Abstract

Thermal oxidation, ultraviolet radiation and water significantly affect the aging of asphalt pavement, and the aging causes more serious emissions into aqueous environment. This study designed four aging methods to conduct coupling aging tests, and the dynamic shear oscillatory test, FT-IR spectrometer, gel permeation chromatography (GPC), binder bond strength test (BBS), fluorescent microscope, scanning electron microscope, and surface free energy (SFE), and zebrafish aquatic toxicity tests were used to explore the rheological, chemical, adhesive, surface evolution, and the environmental impact of asphalt binder. The aging degree increased under four aging methods, which led to a higher modulus, a lower phase angle, more oxygenated chemicals and asphaltenes, and higher water sensitivity. Thermal oxidation and ultraviolet radiation had the most significant aging acceleration effect.

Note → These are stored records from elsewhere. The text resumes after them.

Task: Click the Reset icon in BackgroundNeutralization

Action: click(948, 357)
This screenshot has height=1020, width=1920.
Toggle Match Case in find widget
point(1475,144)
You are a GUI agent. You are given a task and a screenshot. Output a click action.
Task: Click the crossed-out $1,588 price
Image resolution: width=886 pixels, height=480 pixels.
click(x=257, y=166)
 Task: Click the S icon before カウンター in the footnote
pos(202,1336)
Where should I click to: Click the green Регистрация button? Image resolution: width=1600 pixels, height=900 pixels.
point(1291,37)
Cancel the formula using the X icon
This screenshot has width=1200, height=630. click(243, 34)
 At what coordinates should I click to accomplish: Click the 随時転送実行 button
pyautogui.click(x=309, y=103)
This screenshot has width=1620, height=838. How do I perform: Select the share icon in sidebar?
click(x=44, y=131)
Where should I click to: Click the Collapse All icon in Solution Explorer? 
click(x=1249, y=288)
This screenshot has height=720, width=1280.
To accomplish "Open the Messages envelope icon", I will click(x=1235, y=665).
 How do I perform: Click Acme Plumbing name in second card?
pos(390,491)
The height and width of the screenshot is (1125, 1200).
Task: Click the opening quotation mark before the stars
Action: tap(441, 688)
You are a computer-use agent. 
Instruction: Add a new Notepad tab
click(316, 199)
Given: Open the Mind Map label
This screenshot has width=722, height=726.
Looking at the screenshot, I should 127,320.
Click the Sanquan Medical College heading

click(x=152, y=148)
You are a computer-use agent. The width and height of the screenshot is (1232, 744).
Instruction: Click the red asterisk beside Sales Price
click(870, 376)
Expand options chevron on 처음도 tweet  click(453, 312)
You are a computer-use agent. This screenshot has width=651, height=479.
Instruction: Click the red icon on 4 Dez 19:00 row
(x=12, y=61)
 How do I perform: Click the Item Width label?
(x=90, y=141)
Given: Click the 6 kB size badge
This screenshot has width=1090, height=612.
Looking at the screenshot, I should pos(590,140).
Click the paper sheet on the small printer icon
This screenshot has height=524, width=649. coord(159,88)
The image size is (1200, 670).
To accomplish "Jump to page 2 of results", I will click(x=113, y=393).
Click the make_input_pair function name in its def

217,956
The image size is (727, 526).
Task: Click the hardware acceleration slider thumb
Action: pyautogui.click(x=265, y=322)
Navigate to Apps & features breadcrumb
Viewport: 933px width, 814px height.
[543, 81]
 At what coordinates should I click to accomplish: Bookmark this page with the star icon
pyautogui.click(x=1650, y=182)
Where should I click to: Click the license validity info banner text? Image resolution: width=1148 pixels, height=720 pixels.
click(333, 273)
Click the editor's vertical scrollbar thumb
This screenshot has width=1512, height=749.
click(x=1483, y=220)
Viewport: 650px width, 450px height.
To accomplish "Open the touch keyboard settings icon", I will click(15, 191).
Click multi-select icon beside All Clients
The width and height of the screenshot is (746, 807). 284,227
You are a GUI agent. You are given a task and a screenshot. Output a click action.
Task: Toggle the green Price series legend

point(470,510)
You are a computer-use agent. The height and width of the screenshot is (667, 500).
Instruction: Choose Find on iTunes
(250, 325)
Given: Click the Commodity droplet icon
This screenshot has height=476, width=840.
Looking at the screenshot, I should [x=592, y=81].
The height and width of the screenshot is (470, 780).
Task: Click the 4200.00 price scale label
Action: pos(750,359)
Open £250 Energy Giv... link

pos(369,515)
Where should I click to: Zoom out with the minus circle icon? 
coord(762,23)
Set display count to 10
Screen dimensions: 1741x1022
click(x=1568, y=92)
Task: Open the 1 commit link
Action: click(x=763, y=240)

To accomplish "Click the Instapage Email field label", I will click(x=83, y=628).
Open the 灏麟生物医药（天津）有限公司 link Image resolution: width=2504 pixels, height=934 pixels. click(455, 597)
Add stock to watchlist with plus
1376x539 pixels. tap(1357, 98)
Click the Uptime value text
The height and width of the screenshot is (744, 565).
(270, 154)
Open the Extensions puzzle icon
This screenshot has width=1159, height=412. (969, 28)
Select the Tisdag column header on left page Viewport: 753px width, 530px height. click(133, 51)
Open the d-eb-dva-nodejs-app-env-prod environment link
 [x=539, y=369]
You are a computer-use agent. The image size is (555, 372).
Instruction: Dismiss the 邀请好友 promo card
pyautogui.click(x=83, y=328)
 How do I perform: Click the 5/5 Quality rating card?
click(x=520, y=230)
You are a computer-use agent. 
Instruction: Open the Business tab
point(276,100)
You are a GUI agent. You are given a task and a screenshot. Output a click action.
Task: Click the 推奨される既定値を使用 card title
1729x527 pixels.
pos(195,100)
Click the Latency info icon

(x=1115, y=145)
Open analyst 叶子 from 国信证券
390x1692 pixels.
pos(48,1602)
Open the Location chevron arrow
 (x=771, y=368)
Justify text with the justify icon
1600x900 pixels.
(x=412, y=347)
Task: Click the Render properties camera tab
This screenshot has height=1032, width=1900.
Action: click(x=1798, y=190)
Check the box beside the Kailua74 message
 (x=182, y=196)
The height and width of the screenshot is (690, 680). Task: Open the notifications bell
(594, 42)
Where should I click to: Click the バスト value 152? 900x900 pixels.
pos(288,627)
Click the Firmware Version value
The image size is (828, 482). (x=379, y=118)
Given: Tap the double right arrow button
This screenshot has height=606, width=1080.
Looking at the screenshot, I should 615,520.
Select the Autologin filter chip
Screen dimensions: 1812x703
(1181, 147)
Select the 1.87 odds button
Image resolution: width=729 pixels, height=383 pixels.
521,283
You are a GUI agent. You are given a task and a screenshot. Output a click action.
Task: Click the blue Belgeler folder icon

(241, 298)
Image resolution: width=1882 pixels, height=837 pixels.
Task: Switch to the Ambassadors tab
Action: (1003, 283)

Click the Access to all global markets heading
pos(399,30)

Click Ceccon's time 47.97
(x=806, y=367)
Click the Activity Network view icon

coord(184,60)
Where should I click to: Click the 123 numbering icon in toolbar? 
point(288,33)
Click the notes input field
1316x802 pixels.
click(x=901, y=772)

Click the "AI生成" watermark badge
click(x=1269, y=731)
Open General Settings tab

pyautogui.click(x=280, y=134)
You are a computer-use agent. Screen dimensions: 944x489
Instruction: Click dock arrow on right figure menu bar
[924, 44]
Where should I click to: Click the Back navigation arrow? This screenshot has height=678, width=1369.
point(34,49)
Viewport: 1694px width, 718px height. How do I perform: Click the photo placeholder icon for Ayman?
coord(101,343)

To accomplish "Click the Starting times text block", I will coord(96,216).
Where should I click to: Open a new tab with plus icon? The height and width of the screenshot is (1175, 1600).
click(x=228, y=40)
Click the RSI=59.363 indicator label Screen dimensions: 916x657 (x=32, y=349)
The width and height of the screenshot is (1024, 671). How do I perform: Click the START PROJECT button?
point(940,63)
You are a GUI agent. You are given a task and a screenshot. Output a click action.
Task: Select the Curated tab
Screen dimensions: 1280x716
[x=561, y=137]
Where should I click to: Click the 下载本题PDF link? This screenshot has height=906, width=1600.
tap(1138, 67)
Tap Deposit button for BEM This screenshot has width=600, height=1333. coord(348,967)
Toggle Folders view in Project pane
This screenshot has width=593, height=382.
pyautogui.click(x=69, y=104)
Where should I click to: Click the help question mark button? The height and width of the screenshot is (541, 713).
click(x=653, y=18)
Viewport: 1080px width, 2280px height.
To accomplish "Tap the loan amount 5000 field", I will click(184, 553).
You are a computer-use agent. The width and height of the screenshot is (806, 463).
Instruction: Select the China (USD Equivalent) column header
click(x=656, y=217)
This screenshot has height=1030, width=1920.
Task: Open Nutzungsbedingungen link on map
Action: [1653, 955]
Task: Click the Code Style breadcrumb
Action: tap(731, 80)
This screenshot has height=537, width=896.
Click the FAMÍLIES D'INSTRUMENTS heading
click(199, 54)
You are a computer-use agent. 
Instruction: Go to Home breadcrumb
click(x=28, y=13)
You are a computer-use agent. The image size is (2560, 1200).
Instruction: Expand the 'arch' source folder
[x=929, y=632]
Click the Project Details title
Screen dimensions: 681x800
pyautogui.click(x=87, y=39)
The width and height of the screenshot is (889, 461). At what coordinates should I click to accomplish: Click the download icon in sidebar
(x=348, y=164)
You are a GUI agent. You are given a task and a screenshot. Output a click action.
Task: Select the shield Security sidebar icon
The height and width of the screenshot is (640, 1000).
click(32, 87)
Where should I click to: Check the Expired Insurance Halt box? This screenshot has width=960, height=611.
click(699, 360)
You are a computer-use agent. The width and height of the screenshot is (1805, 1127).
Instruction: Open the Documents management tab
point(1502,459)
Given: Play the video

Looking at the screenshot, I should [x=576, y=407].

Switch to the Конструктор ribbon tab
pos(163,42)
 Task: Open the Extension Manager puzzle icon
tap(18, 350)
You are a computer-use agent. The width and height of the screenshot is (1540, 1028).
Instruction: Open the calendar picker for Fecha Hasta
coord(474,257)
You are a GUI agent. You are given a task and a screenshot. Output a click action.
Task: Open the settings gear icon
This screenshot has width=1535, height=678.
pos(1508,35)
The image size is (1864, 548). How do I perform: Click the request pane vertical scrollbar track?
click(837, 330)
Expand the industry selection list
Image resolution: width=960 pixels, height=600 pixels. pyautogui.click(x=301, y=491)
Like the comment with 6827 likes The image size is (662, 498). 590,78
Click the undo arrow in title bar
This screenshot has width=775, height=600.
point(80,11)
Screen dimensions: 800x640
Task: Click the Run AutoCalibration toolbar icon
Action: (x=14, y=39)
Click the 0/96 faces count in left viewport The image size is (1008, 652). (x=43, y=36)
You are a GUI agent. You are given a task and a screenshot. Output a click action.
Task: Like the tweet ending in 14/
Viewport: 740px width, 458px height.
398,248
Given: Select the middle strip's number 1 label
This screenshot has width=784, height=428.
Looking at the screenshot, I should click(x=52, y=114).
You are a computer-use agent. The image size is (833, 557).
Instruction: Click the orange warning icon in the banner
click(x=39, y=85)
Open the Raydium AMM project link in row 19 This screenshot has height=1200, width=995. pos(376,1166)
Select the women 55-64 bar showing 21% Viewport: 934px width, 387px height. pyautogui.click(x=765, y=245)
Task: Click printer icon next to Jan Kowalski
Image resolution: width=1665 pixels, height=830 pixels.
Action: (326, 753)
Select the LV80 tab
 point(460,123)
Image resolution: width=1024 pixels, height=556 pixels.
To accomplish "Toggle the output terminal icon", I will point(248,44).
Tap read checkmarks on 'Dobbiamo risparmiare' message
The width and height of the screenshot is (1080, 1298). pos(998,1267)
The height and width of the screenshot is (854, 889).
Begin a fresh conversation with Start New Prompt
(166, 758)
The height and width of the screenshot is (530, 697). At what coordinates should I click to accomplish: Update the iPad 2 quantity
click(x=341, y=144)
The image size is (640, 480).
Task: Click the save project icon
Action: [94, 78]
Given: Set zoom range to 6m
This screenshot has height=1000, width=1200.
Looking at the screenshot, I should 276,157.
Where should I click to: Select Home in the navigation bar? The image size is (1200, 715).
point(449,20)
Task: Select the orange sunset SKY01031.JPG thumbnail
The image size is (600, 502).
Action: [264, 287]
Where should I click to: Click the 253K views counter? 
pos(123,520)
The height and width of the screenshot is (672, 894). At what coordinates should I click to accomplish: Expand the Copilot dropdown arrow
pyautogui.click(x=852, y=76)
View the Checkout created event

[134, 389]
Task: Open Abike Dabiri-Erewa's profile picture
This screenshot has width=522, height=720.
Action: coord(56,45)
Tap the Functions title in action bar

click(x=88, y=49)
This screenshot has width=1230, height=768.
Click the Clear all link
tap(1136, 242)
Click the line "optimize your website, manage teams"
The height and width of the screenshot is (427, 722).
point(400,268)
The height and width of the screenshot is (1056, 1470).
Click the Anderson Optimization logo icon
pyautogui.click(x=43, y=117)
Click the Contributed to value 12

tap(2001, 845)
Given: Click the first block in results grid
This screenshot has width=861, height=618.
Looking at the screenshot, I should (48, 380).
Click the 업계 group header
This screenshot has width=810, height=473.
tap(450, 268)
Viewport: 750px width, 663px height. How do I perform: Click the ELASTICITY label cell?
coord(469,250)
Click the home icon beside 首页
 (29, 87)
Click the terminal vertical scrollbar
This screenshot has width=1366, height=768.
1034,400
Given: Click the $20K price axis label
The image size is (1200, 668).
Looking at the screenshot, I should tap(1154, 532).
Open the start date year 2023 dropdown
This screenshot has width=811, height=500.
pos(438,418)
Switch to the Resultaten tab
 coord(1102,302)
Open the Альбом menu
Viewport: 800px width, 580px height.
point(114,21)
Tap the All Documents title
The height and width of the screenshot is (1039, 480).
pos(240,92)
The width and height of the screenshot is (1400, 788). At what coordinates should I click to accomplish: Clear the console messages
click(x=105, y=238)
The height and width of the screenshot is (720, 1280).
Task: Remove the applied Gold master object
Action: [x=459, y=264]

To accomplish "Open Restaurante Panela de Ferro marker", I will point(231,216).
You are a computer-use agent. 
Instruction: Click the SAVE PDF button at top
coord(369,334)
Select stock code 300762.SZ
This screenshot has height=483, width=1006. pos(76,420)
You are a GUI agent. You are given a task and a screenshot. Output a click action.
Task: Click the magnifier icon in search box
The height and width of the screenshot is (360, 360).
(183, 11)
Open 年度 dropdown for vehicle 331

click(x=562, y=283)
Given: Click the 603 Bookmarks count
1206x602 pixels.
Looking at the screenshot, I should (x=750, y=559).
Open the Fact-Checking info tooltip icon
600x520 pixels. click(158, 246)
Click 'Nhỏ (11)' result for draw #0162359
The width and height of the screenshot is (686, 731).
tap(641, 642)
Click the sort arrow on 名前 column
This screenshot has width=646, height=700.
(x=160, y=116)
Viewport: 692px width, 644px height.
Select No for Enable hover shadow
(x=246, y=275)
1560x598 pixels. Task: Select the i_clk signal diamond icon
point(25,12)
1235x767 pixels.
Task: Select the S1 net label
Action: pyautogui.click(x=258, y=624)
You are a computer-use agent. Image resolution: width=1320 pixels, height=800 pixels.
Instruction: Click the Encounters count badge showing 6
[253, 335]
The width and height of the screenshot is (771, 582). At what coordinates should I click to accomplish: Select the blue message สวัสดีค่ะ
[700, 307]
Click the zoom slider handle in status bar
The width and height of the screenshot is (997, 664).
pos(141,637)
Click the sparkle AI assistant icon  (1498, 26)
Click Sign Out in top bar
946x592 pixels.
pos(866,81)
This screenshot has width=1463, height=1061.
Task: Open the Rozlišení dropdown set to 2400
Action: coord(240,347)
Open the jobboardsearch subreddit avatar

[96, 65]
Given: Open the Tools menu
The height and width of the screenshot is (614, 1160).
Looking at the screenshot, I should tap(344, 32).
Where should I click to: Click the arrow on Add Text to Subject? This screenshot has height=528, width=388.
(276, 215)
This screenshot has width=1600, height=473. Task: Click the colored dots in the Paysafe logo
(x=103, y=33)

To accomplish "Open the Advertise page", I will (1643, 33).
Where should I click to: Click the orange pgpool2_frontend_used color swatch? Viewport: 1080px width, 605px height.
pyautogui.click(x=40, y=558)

Although water greatly weakened the aging acceleration effect of UV radiation, through physical diffusion and chemical hydrolysis, water led to crack propagation, rougher surface and even holes coupling with high temperature, which increased the damage to the asphalt binder and the BBS failure mode changed from cohesion failure to adhesion failure. The results of the environmental impact of the organic matter released from the aged asphalt indicated that the asphalt leaching solution had certain biotoxicity. Moreover, the aged asphalt leaching solution was diluted 10 and 100 times, and the biotoxicity decreased significantly with the decrease of the concentration.